Yes, this forum indeed is a place rather for technical/production aspects. That's the reason because there is a focus on media music, which is in fact music with a big emphasis on production.
Personally, i see the member area as a place that has mainly two functions: Beginners can get valuable critique and pros can share their know how. The fact that composing is a really sensible and personal thing, specially for young people, sensibility is required in large amounts.
I guess it's not that delicate to give hints or opinions on production technique; in the end it will simply help the composer to get a better rendition of his vision.
The other part is the more difficult one. People have close relationships to their babies.

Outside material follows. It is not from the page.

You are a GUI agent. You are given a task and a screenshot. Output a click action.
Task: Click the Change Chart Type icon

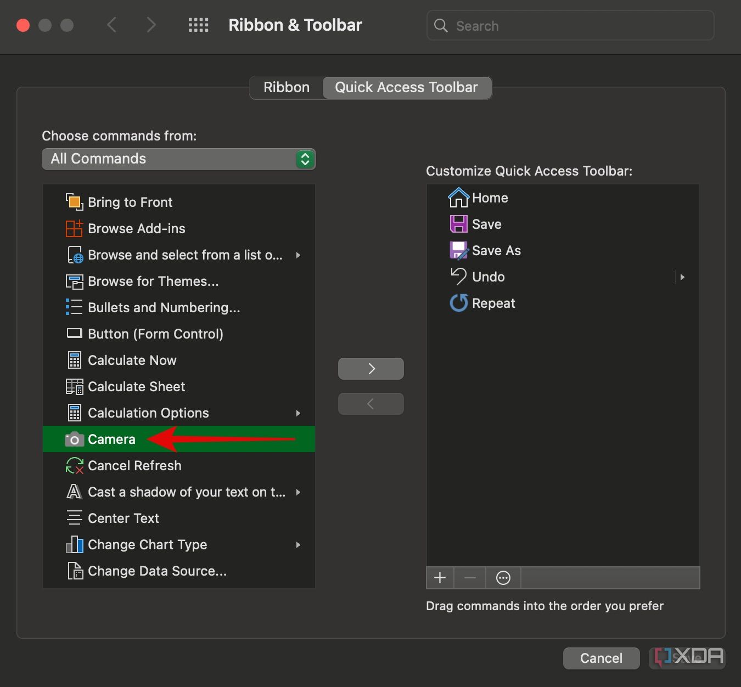[x=74, y=545]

Personally, i even feel physical pain when i hear pieces of other composers that i like that get rearranged in an inappropriate way. That's why i keep away from criticizing the works of younger composers.

Then again, sometimes i ask myself what's the exact motivation behind more experienced composers to expose their work to this audience. I mean, if we a talking about contemporary composition, you can't never ever expect some serious critique in a place where beginners and old pros meet. You have to apply such different sets of relativity that it can't be communicated in an online forum.
As a pro, there are quite simple measurements: in media music, you can see your success in the projects you get hired for. In contemporary concert music, if you are played by lots of good musicians, you are doing it right.
My experience is that while successful pros sometimes like to share their work in order to discuss it etc., forums can also be a place where frustrated artists, longing for more attention, try to play the boss card by assuming that in a place, where a high percentage of the participants are amateurs, they can just demand applaus to feed their vanity for works that indeed have no approval or relevance under real world conditions. And usually, this game ends in bad feelings.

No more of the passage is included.